Akbayan also supported important bills that benefited the marginalized, such as the CARPER law, the Right to Labor Organization Act, Cheaper Medicines Act, the National Land Use and Management bill, and the resolution that forced all Mercury Drug outlets to provide a 20 percent discount on all medicines bought by persons with disabilities (PWDs). It has been vocally pushing for the passage of important pieces of legislation on reproductive health, freedom of information, and the so-called sin tax.

“But beyond its long history of representing the marginalized, Akbayan’s track record shows why the extreme left wants it removed from the party-list race.

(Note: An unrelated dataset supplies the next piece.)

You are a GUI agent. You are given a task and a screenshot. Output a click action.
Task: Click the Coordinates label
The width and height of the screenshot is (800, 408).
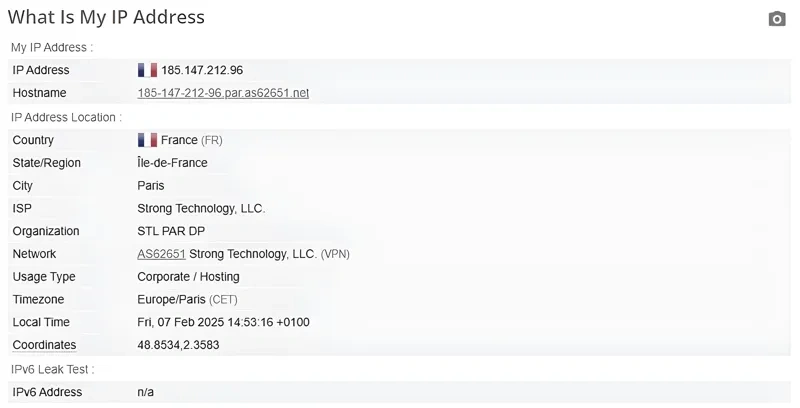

It represents a constructive and democratic Left that is committed to reforms. On numerous issues, it succeeded in pushing for reforms while exposing the true nature of the Extreme Left, an obstructive force committed to nothing but its own agenda of seizing state power through the barrel of the gun.”

For example, Akbayan said, when it pushed for the extension of the agrarian reform program the extreme left, together with the landlords, opposed it. When Akbayan stood against Chinese aggression in the West Philippine Sea, the extreme left was nowhere to be seen. When it exposed and opposed the atrocities committed by the CPP-NPA, the extreme left was deafeningly silent about it. When Akbayan called for the passage of the sin tax law, the Extreme Left argued for the case of the tobacco companies.

The accusation that Akbayan is an adjunct of the Aquino government is “hogwash,” said the party-list organization. “Even before the election of President Aquino, with whom the party doesn’t always see eye-to-eye on many issues, Akbayan was already an established party-list organization.

“Akbayan is understandably proud of its leaders who are appointed to important government posts. It is a testament to the party’s commitment and success in representing the marginalized in different levels of government and the mantle and capacity of our leaders to accept the challenge of good governance. It signals the ascendance of principled engagements as against the traditional role of progressives as outsiders to state affairs. While others have contented themselves to the usual roles confined to them by the political system, Akbayan continues to claim its rightful place in mainstream politics — and to make a difference in the life of the Filipino people.”